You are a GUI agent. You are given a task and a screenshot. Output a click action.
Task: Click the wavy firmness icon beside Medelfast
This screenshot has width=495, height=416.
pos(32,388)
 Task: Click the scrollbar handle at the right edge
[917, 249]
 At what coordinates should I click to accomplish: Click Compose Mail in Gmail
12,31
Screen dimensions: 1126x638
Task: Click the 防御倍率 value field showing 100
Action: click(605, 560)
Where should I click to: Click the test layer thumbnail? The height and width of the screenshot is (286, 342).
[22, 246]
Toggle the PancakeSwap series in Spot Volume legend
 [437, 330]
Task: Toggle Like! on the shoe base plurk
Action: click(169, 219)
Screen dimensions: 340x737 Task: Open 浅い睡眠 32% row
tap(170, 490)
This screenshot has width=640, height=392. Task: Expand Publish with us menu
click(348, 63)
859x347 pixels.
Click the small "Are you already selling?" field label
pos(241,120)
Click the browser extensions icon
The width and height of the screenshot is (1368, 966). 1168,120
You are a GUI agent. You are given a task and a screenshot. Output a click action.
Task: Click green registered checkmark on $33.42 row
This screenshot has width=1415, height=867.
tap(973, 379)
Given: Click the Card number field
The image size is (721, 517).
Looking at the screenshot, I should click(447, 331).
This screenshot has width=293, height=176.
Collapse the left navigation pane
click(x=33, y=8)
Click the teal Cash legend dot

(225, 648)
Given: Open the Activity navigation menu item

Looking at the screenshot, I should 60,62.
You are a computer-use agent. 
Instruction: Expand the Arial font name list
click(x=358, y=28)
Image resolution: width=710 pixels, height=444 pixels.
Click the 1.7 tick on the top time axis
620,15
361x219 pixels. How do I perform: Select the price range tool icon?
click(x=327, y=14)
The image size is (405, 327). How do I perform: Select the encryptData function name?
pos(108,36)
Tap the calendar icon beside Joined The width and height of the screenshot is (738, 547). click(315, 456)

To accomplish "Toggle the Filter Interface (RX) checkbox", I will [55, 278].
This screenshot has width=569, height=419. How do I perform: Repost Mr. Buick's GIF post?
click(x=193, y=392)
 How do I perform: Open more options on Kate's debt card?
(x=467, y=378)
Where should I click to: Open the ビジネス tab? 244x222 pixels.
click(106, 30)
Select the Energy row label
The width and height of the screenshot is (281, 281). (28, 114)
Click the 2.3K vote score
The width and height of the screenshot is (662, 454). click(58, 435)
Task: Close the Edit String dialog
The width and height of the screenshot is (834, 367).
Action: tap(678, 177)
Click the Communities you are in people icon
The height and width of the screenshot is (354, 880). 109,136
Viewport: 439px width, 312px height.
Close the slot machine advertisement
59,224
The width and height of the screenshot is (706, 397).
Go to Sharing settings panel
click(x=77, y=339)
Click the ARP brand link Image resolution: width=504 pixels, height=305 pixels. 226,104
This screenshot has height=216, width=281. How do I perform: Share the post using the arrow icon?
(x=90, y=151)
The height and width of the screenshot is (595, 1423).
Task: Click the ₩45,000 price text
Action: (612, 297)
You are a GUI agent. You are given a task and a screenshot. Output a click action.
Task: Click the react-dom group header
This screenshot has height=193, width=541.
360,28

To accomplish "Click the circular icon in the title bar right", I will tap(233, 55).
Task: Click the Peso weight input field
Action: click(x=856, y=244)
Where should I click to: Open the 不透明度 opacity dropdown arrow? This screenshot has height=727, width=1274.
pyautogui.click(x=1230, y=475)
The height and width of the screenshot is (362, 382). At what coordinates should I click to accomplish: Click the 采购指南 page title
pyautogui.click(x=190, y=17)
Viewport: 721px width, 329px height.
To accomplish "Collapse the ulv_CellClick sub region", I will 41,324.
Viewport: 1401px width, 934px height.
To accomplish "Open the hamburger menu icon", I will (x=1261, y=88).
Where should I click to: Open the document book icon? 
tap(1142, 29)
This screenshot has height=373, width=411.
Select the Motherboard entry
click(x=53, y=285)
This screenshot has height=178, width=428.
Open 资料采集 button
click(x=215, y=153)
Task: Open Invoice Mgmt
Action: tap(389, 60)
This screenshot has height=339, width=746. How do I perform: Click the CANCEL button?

• • • • • • •

Your instructions
Set every entry down verbatim.

Task result
You are a GUI agent. You are given a task and a screenshot. Output a click action.
Task: Click the wavy firmness icon beside Medelfast
This screenshot has width=495, height=416.
pos(32,388)
 Task: Click the scrollbar handle at the right edge
[917, 249]
 At what coordinates should I click to accomplish: Click Compose Mail in Gmail
12,31
Screen dimensions: 1126x638
Task: Click the 防御倍率 value field showing 100
Action: click(605, 560)
Where should I click to: Click the test layer thumbnail? The height and width of the screenshot is (286, 342).
[22, 246]
Toggle the PancakeSwap series in Spot Volume legend
 [437, 330]
Task: Toggle Like! on the shoe base plurk
Action: click(169, 219)
Screen dimensions: 340x737 Task: Open 浅い睡眠 32% row
tap(170, 490)
This screenshot has width=640, height=392. Task: Expand Publish with us menu
click(348, 63)
859x347 pixels.
Click the small "Are you already selling?" field label
pos(241,120)
Click the browser extensions icon
The width and height of the screenshot is (1368, 966). 1168,120
You are a GUI agent. You are given a task and a screenshot. Output a click action.
Task: Click green registered checkmark on $33.42 row
This screenshot has width=1415, height=867.
tap(973, 379)
Given: Click the Card number field
The image size is (721, 517).
Looking at the screenshot, I should click(447, 331).
This screenshot has width=293, height=176.
Collapse the left navigation pane
click(x=33, y=8)
Click the teal Cash legend dot

(225, 648)
Given: Open the Activity navigation menu item

Looking at the screenshot, I should 60,62.
You are a computer-use agent. 
Instruction: Expand the Arial font name list
click(x=358, y=28)
Image resolution: width=710 pixels, height=444 pixels.
Click the 1.7 tick on the top time axis
620,15
361x219 pixels. How do I perform: Select the price range tool icon?
click(x=327, y=14)
The image size is (405, 327). How do I perform: Select the encryptData function name?
pos(108,36)
Tap the calendar icon beside Joined The width and height of the screenshot is (738, 547). click(315, 456)

To accomplish "Toggle the Filter Interface (RX) checkbox", I will [55, 278].
This screenshot has width=569, height=419. How do I perform: Repost Mr. Buick's GIF post?
click(x=193, y=392)
 How do I perform: Open more options on Kate's debt card?
(x=467, y=378)
Where should I click to: Open the ビジネス tab? 244x222 pixels.
click(106, 30)
Select the Energy row label
The width and height of the screenshot is (281, 281). (28, 114)
Click the 2.3K vote score
The width and height of the screenshot is (662, 454). click(58, 435)
Task: Close the Edit String dialog
The width and height of the screenshot is (834, 367).
Action: tap(678, 177)
Click the Communities you are in people icon
The height and width of the screenshot is (354, 880). 109,136
Viewport: 439px width, 312px height.
Close the slot machine advertisement
59,224
The width and height of the screenshot is (706, 397).
Go to Sharing settings panel
click(x=77, y=339)
Click the ARP brand link Image resolution: width=504 pixels, height=305 pixels. 226,104
This screenshot has height=216, width=281. How do I perform: Share the post using the arrow icon?
(x=90, y=151)
The height and width of the screenshot is (595, 1423).
Task: Click the ₩45,000 price text
Action: (612, 297)
You are a GUI agent. You are given a task and a screenshot. Output a click action.
Task: Click the react-dom group header
This screenshot has height=193, width=541.
360,28

To accomplish "Click the circular icon in the title bar right", I will tap(233, 55).
Task: Click the Peso weight input field
Action: click(x=856, y=244)
Where should I click to: Open the 不透明度 opacity dropdown arrow? This screenshot has height=727, width=1274.
pyautogui.click(x=1230, y=475)
The height and width of the screenshot is (362, 382). At what coordinates should I click to accomplish: Click the 采购指南 page title
pyautogui.click(x=190, y=17)
Viewport: 721px width, 329px height.
To accomplish "Collapse the ulv_CellClick sub region", I will 41,324.
Viewport: 1401px width, 934px height.
To accomplish "Open the hamburger menu icon", I will (x=1261, y=88).
Where should I click to: Open the document book icon? 
tap(1142, 29)
This screenshot has height=373, width=411.
Select the Motherboard entry
click(x=53, y=285)
This screenshot has height=178, width=428.
Open 资料采集 button
click(x=215, y=153)
Task: Open Invoice Mgmt
Action: tap(389, 60)
This screenshot has height=339, width=746. How do I perform: Click the CANCEL button?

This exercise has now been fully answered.